**EXTRACTED TEXT**
####################
Oil production and jobs from shale slow down; Dallas Fed economist says boom is 'done' unless oil prices jump

Permian Basin oil drilling and production in Texas and New Mexico has fostered a big jump in hydraulic fracturing jobs over the past decade, but production is slowing and is dragging local economies with it. A new report from the Federal Reserve Bank of Dallas shows that Texas lost about 8,100 extraction jobs from December 2018 to October 2019, nearly double the losses estimated earlier this year by the Bureau of Labor Statistics.

"Fracking has made the U.S. the world’s top oil producer, buoyed the national economy and helped the country become a net exporter of crude and petroleum products for the first time in decades," Rebecca Elliott reports for The Wall Street Journal. "But the rapid production growth of recent years is waning as shale companies, many of which have struggled to make money, focus on profits over expansion to satisfy unhappy investors."

Michael Plante, senior economist at the Dallas Fed, summed it up for Elliott: "The boom time is done at this point, unless oil prices go up significantly."

According to energy analytics firm Rystad Energy, North American spending on fracking is expected to fall about 6 percent in 2019 and drop another 14% in 2020, Elliott reports.

"In Texas, the nation’s top oil-producing state, energy industry employment has dropped at an annualized rate of 2.1% in the year to date through September, Dallas Fed data show," Elliott reports. "Such granular figures weren’t available in other oil-producing states, but BLS data show that in North Dakota, seasonally adjusted employment in mining and logging, which includes the oil-and-gas industry, fell about 9% from January through October. Employment has been steadier in Colorado and New Mexico."

In Texas and New Mexico, "trucks carrying sand, water and crude still clog the highways, new homes continue to be built, and regional unemployment was 2.4% in October, up from a recent low of 1.9% in April but below the national average of 3.3%, not seasonally adjusted, according to the Texas Workforce Commission," Elliott reports. "Still, oil-and-gas workers have begun to see their hours cut, and hotel occupancy in Midland has fallen 14% through the first 10 months of the year from a year earlier."
####################
**PROVIDED DATA**

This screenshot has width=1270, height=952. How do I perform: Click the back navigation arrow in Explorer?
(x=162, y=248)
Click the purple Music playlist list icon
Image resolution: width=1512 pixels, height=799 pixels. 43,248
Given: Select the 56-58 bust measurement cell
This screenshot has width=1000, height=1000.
####################
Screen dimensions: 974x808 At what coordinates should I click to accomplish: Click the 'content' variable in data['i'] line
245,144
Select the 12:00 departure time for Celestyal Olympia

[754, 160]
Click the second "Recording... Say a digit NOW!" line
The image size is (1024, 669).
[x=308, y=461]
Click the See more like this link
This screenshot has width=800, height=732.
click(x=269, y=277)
####################
**TASKS TO PERFORM**
a) In the shale oil article, reproduce word for word the passage from "According to energy" to "2020, Elliott reports.".
b) List every U.S. state named in the shale oil article.

**SET OF ANSWERS**
a)
According to energy analytics firm Rystad Energy, North American spending on fracking is expected to fall about 6 percent in 2019 and drop another 14% in 2020, Elliott reports.

b) Texas, New Mexico, North Dakota, Colorado